Muchos españoles pensaban que los problemas políticos se debían al bipartidismo; esto es, a una escasez de partidos. Ahora ya tenemos muchos más partidos en liza. ¿Ha mejorado la política española? No parece. El problema era otro. No era que hubiera pocos partidos, sino que hay poco liderazgo en los grandes partidos.
La dispersión del voto en muchos partidos no ha permitido definir más pronto ni mejor el futuro de España. Más bien todo lo contrario. Ahora ese futuro es más oscuro e incierto que antes. No pretendo defender la situación que existía, que era mala, sino que me limito a constatar el hecho de que ahora no estamos mejor. En realidad no se conoce el caso de ningún país al que le haya ido bien la fragmentación parlamentaria. Que haya muchos grupos en el Congreso solo lo aguantan democracias como la de Israel, que resiste eso y mucho más. Pero por lo general las sociedades abiertas tienden a funcionar mejor cuando las preferencias de los ciudadanos se concentran en dos o pocos más partidos. Los casos del Reino Unido, Estados Unidos, Australia, Canadá o, con matices, Alemania son suficientemente ilustrativos.
Peor aún es la fragmentación política cuando uno de los partidos es de corte revolucionario, como lo son Podemos o los independentistas. Mientras los demás partidos se enredan en ver cómo se gobierna lo que hay, los revolucionarios tienen claro lo que quieren: mandar para suprimir lo que hay.
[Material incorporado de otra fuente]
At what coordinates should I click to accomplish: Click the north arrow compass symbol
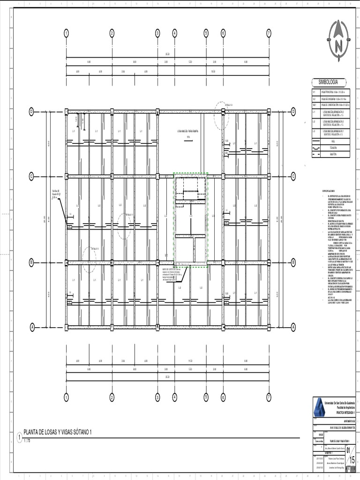coord(338,38)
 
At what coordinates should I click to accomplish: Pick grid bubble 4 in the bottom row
coord(175,398)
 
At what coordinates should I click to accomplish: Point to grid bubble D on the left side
coord(31,112)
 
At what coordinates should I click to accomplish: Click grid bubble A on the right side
coord(293,326)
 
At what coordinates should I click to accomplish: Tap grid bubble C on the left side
coord(31,176)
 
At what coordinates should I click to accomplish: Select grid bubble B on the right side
coord(293,262)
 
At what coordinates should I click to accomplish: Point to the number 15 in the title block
coord(347,461)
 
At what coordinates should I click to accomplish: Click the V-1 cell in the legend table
coord(315,93)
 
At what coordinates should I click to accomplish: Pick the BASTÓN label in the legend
coord(334,154)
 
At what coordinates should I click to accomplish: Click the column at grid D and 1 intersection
coord(67,112)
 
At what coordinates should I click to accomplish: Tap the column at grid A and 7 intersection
coord(269,326)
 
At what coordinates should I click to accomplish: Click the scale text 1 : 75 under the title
coord(29,441)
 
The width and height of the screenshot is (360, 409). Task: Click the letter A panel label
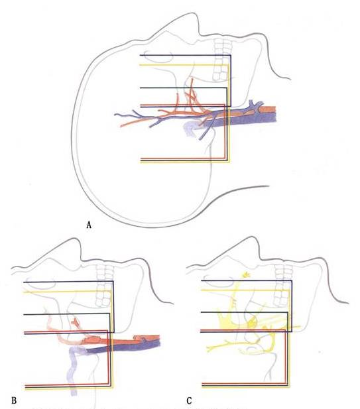[x=89, y=225]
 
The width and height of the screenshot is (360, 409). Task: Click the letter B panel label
[x=14, y=400]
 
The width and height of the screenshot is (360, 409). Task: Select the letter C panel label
[x=189, y=400]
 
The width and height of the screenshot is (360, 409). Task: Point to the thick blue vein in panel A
[x=240, y=121]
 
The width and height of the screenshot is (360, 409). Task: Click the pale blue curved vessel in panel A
[x=190, y=129]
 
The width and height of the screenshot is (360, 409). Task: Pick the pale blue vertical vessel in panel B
[x=72, y=371]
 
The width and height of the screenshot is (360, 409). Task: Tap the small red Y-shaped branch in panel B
[x=76, y=322]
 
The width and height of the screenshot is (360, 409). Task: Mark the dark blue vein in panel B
[x=123, y=348]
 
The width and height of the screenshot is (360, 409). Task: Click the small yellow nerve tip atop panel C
[x=247, y=274]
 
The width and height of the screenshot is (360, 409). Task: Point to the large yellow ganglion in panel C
[x=227, y=321]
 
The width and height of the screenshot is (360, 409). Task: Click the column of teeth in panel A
[x=222, y=60]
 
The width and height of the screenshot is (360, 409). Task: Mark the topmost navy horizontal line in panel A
[x=185, y=55]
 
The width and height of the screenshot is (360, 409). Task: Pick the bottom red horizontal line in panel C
[x=245, y=383]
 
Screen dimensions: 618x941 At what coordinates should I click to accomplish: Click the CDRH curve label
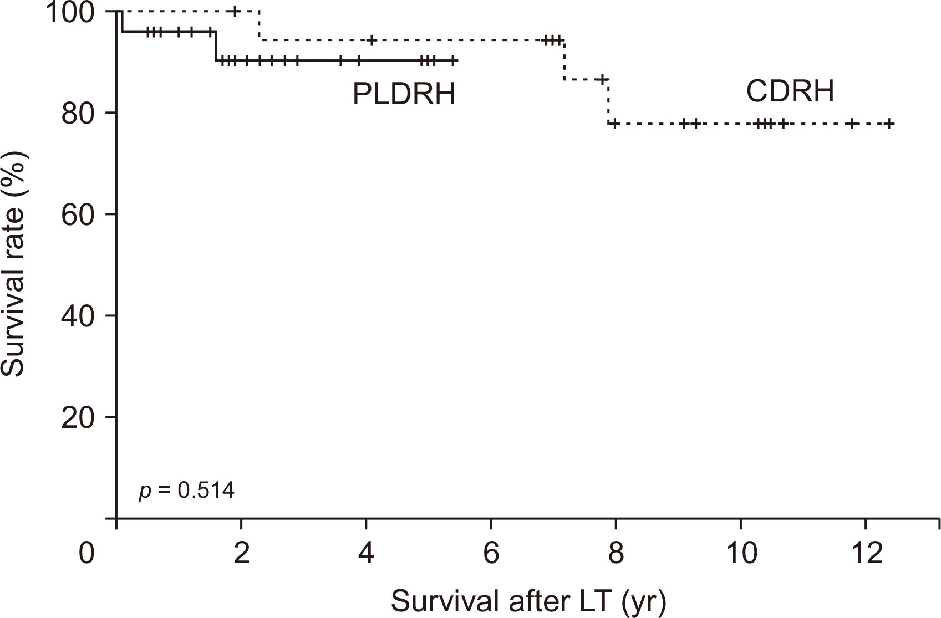pyautogui.click(x=790, y=91)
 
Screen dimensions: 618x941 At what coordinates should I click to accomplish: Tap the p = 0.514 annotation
pyautogui.click(x=186, y=491)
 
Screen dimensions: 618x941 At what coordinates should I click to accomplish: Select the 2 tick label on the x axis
pyautogui.click(x=241, y=554)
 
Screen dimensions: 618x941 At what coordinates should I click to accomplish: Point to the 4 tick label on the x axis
pyautogui.click(x=366, y=554)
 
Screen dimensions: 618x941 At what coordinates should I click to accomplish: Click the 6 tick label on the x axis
pyautogui.click(x=491, y=554)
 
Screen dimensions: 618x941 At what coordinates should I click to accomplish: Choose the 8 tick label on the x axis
pyautogui.click(x=616, y=554)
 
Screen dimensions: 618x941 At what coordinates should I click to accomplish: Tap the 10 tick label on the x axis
pyautogui.click(x=741, y=554)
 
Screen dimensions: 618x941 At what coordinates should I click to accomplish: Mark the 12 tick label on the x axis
pyautogui.click(x=866, y=554)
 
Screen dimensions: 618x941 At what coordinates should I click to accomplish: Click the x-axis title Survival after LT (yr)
pyautogui.click(x=528, y=601)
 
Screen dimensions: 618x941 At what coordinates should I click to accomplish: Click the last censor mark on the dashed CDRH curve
pyautogui.click(x=889, y=124)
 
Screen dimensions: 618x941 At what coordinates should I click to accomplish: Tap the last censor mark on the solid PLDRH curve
pyautogui.click(x=452, y=60)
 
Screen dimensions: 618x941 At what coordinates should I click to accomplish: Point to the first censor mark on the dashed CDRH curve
pyautogui.click(x=235, y=11)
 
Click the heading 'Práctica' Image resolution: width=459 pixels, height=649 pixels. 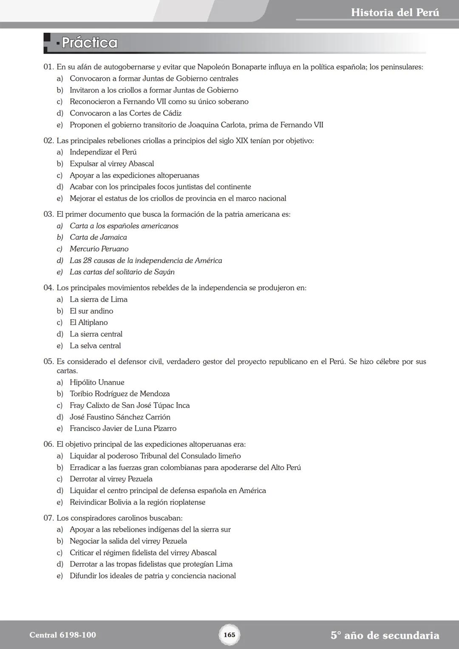(x=89, y=43)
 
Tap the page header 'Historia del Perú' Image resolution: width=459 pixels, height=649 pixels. (x=395, y=12)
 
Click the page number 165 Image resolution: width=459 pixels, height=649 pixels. (x=229, y=635)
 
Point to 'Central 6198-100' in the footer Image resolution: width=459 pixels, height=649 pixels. (x=62, y=635)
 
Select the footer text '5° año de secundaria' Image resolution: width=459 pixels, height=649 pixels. (x=385, y=635)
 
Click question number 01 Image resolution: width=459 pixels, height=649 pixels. (x=48, y=67)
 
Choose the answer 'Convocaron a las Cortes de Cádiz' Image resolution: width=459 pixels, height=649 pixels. (x=125, y=113)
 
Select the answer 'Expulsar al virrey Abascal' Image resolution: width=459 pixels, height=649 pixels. (x=112, y=164)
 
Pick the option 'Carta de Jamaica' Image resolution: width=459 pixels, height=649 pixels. (x=98, y=237)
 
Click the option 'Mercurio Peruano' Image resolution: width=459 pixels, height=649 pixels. (x=99, y=249)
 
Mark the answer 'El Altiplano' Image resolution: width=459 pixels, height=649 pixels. (x=88, y=323)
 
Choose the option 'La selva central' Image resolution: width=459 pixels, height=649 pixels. (x=95, y=346)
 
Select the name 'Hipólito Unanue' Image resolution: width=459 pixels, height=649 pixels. (x=97, y=382)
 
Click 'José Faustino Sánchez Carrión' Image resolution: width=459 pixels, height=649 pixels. (x=120, y=417)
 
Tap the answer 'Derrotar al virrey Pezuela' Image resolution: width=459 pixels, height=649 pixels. (x=111, y=479)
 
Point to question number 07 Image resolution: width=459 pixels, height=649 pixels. (x=48, y=518)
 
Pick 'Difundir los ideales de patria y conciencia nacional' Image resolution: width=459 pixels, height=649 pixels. (x=153, y=576)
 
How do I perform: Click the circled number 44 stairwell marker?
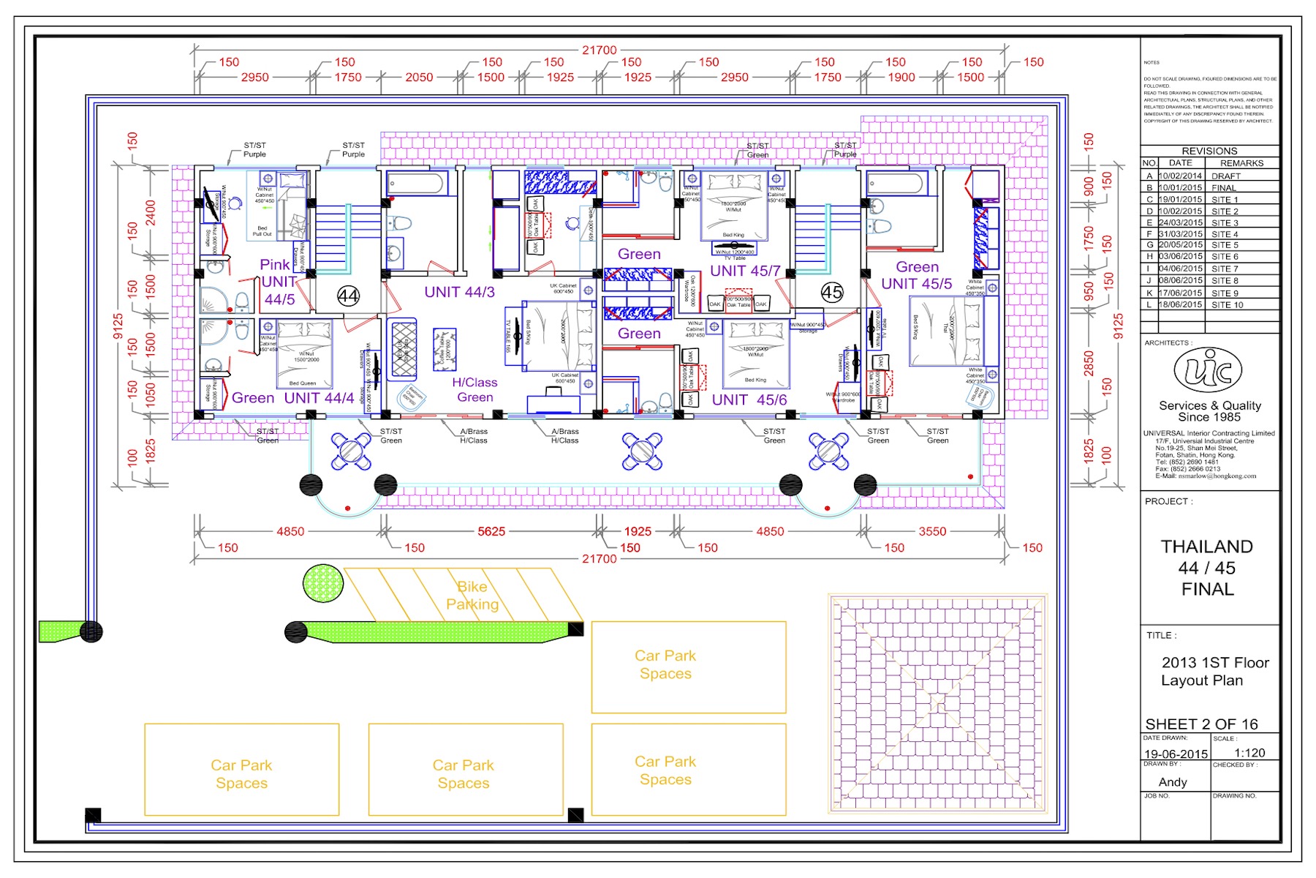tap(348, 296)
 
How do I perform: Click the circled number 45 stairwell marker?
tap(832, 293)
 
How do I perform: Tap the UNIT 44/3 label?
tap(459, 292)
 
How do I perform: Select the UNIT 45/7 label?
tap(745, 271)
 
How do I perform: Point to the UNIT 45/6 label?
tap(749, 399)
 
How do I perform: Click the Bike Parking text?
tap(472, 596)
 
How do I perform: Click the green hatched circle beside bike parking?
tap(323, 584)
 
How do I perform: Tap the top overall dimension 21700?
tap(599, 50)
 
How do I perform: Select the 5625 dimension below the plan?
tap(491, 531)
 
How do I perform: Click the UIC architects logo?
tap(1208, 370)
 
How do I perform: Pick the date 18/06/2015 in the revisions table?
tap(1180, 304)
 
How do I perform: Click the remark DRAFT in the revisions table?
tap(1226, 176)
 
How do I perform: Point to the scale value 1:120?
tap(1249, 753)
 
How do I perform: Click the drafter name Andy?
tap(1173, 782)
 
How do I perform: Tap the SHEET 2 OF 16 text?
tap(1201, 724)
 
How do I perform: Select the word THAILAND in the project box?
tap(1206, 547)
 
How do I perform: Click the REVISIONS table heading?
tap(1209, 151)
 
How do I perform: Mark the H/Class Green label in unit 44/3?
tap(474, 390)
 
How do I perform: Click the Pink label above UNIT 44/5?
tap(275, 265)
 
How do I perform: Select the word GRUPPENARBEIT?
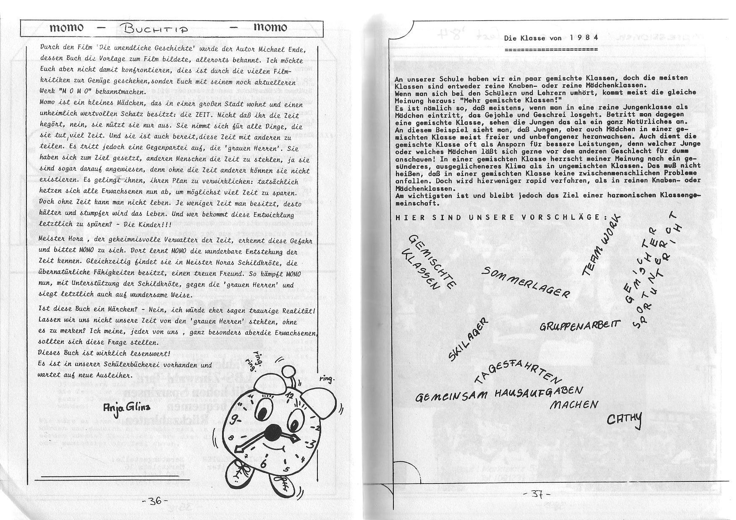pos(580,325)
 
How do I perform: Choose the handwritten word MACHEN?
pos(574,405)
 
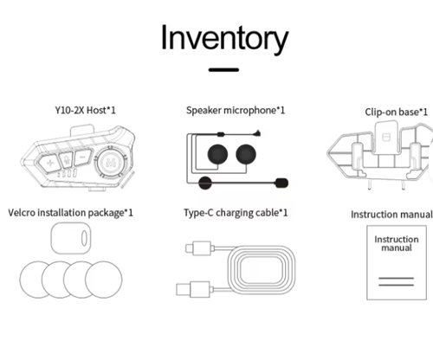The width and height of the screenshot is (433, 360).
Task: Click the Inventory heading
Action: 224,38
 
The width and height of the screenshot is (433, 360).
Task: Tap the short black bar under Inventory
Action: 223,69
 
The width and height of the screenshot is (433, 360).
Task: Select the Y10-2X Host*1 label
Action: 85,110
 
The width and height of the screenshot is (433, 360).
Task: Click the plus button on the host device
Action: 50,163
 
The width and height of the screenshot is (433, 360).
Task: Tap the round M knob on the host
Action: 110,162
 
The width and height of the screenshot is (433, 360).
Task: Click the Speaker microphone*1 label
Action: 236,110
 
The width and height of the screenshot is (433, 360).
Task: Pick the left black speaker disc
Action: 217,154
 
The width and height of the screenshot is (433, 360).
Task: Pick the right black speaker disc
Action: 246,154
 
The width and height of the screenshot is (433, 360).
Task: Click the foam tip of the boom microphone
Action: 281,183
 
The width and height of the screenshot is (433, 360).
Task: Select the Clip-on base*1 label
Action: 396,112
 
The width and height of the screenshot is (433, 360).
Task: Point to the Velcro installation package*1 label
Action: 70,213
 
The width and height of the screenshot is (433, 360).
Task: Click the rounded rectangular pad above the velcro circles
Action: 71,238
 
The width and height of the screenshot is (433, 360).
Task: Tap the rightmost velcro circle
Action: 104,280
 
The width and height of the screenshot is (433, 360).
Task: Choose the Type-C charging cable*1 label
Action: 236,213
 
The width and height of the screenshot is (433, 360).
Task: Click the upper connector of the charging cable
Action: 200,248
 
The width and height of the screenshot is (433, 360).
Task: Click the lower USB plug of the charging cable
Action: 194,290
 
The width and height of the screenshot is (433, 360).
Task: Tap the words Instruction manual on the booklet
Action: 397,243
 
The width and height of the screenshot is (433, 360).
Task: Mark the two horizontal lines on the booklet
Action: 396,281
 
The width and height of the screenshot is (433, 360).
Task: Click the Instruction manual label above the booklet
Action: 391,215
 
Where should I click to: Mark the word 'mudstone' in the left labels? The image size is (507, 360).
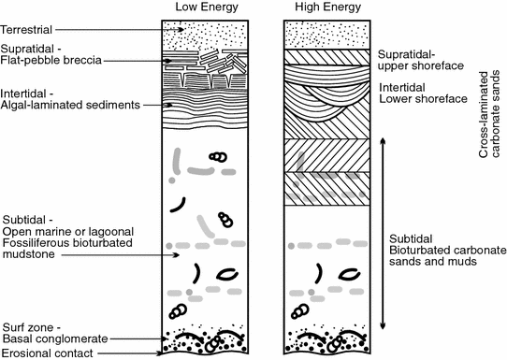pos(28,254)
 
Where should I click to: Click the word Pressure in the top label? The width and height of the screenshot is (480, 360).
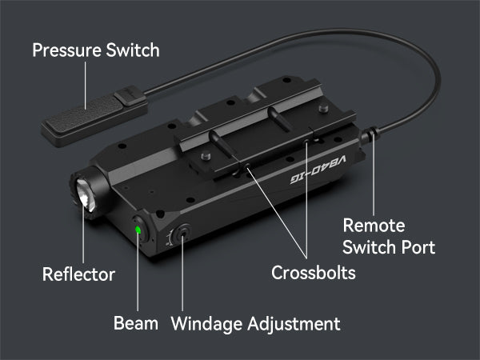66,50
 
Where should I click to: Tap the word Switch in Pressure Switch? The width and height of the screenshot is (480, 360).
133,50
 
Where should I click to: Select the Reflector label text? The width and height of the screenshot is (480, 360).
78,274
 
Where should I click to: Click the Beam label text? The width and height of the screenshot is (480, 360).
136,323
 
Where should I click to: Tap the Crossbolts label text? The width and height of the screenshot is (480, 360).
314,273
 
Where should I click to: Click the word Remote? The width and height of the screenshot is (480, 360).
374,226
Se produce entonces ese desbalance que se refleja en la sonrisa prepotente que últimamente exhibe Pablo Iglesias.
El bipartidismo no es en sí mismo ni bueno ni malo. Es el reflejo de algo positivo cuando se produce porque los principales partidos ejercen un liderazgo respetado y generador de entusiasmo entre los votantes. Y eso justamente es lo que falla. Ni Rajoy ni Sánchez atraen. No lideran, sino que maniobran. No tienen los valores y la visión para aglutinar, sino la astucia para aguantar.
No es liderazgo estar en el poder para seguir en el poder. Ni tampoco es liderazgo aspirar al poder para obtener el poder. El poder es un instrumento, no un fin en sí mismo. Y debe ser un instrumento subordinado al poder auténtico, el que cada persona tiene sobre sí mismo, sobre sus decisiones libres y sobre su propiedad.
Liderazgo en el PSOE, en estas circunstancias, sería darse cuenta de que la izquierda se puede entender con la derecha cuando la alternativa a ello es entenderse con los revolucionarios chavistas y con los independentistas que rompen la nación de ciudadanos libres e iguales.
Liderazgo en el PP, a estas alturas, sería dar por concluido el mandato de Mariano Rajoy y abrir paso, cuanto antes, a un congreso abierto que empiece una época nueva, recuperando los valores liberales que dieron a la España contemporánea sus mejores años.
Me temo que nada de eso vaya a ocurrir. Porque el problema de España no era que faltasen partidos, sino que faltan líderes.